As I hurried after Boo, along the passageway toward the cooling tower, I did not know why Tommy’s unlikely story should rise out of my memory swamp at this time. It didn’t seem germane to my current situation.
Later, all would clarify. Even on those occasions when I am as dumb as a duck run down by a truck, my busy sub conscious is laboring overtime to save my butt.
Boo went to the cooling tower, and after unlocking the fire door with my universal key, I followed him inside, where the fluorescent lights were on.
We were at the bottom of the structure. It looked like a movie set through which James Bond would pursue a villain who had steel teeth and wore a double-barreled 12-gauge hat.
A pair of thirty-foot-high sheet-metal towers rose above us. They were linked by horizontal ducts, accessed at different levels by a series of red catwalks.
Inside the towers and perhaps in some of the smaller ducts, things were turning with loud thrumming and whisking noises, perhaps huge fan blades.

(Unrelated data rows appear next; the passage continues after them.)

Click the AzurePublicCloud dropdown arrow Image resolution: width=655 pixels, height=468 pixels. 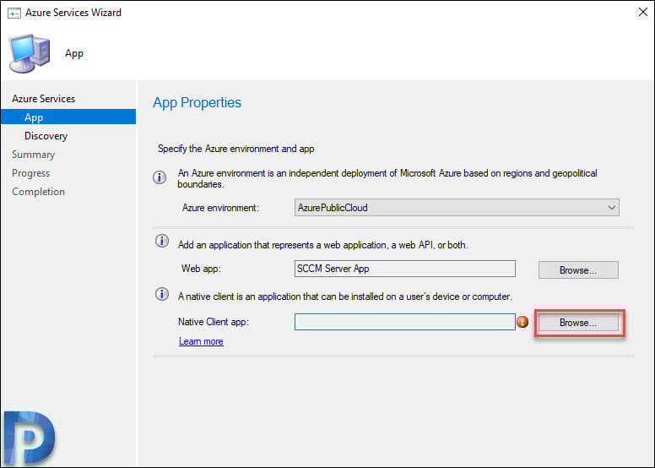click(x=612, y=208)
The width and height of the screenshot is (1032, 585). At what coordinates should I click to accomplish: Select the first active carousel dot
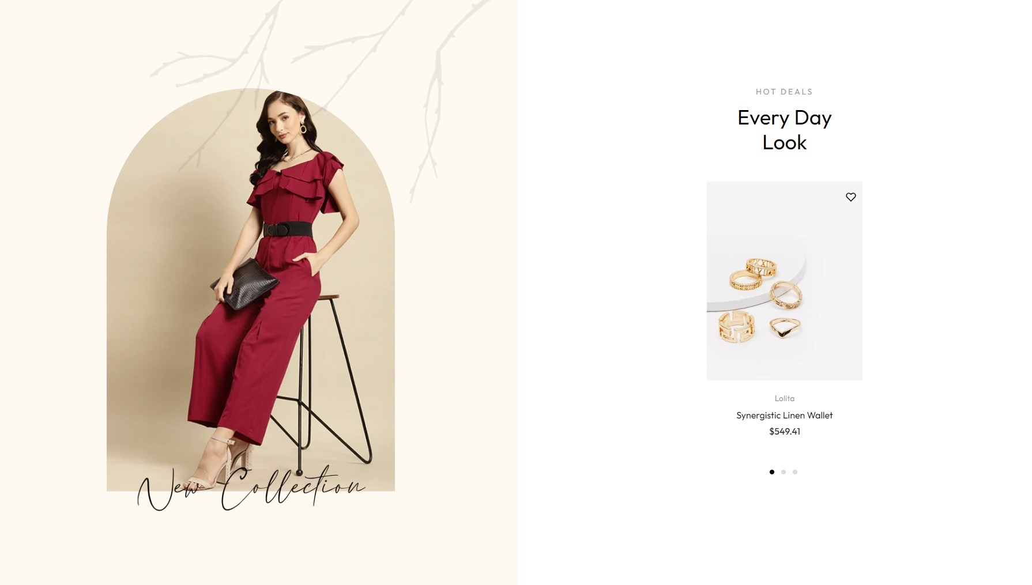coord(772,472)
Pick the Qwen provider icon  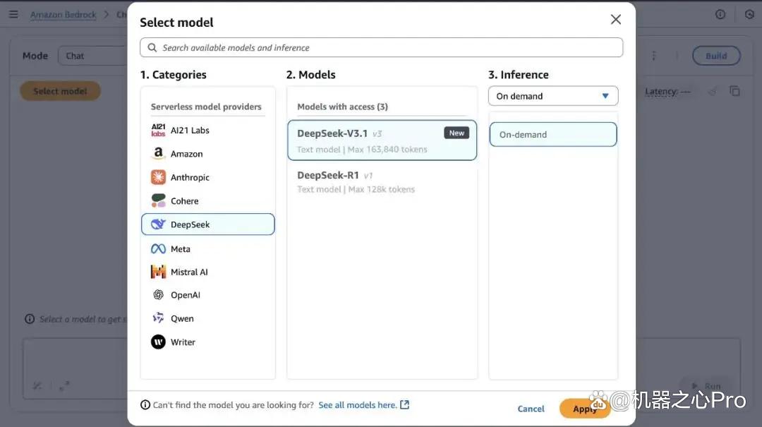158,318
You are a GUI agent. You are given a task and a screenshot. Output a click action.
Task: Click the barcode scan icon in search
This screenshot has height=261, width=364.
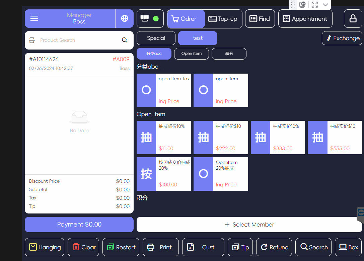coord(32,40)
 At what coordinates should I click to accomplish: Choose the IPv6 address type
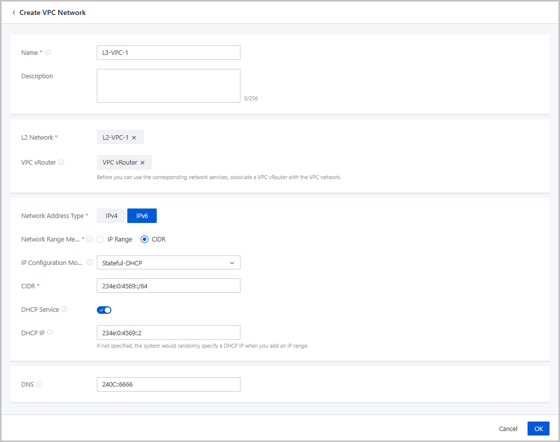[x=142, y=216]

Driven air hissed like peevish cats and whistled like catcalls.
The walls were lined with at least forty large gray metal boxes, similar to junction boxes, except that each featured a large ON/OFF lever and two signal lights, one red and one green. Only green lights glowed at the moment.

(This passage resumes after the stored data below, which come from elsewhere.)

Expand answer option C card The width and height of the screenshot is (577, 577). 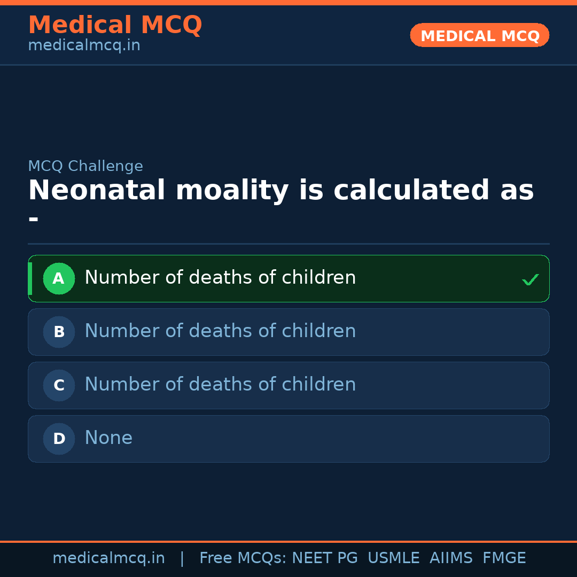click(x=289, y=385)
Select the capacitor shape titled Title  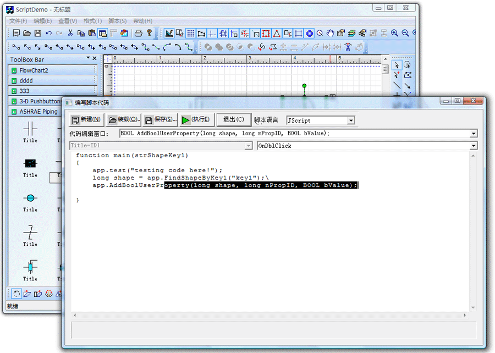(30, 129)
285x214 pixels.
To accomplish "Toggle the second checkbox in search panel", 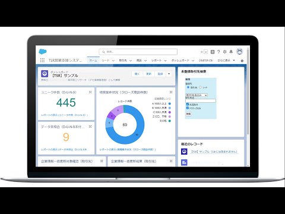I will click(x=188, y=108).
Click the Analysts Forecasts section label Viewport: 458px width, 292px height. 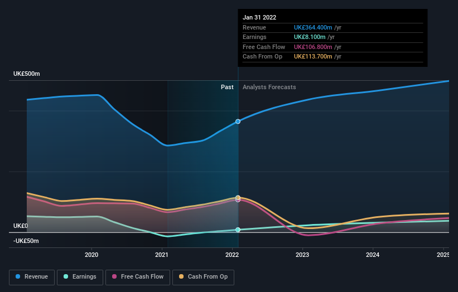coord(269,87)
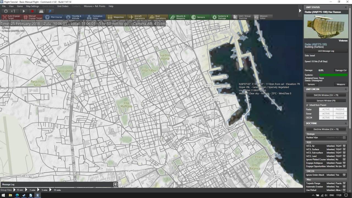The image size is (352, 198).
Task: Expand the Ignore Under Attack dropdown
Action: 344,175
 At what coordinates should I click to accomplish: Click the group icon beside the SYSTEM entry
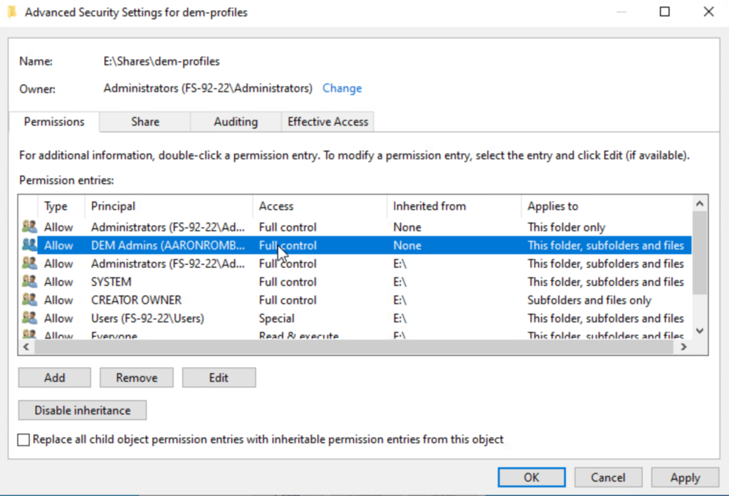tap(29, 282)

All green. A-OK. Good to go. Hunky-dory.
The machinery offered numerous places where someone could hide; and the noise would make even the most lumbering assailant difficult to hear until he was on top of me; but I chose to take the green lights as a good omen.
Had I been aboard the Titanic, I would have been standing on the listing deck, leaning against a railing, gazing at a falling star and wishing for a puppy for Christmas even as the band played “Nearer My God to Thee.”
Although much that was precious has been taken from me in this life, I have reason to remain an optimist. After the numerous tight scrapes I’ve been through, by now I should have lost one leg, three fingers, one buttock, most of my teeth, an ear, my spleen, and my sense of fun. But here I am.
Both Boo and psychic magnetism had drawn me here, and when I proceeded warily into the big room, I discovered the attractant.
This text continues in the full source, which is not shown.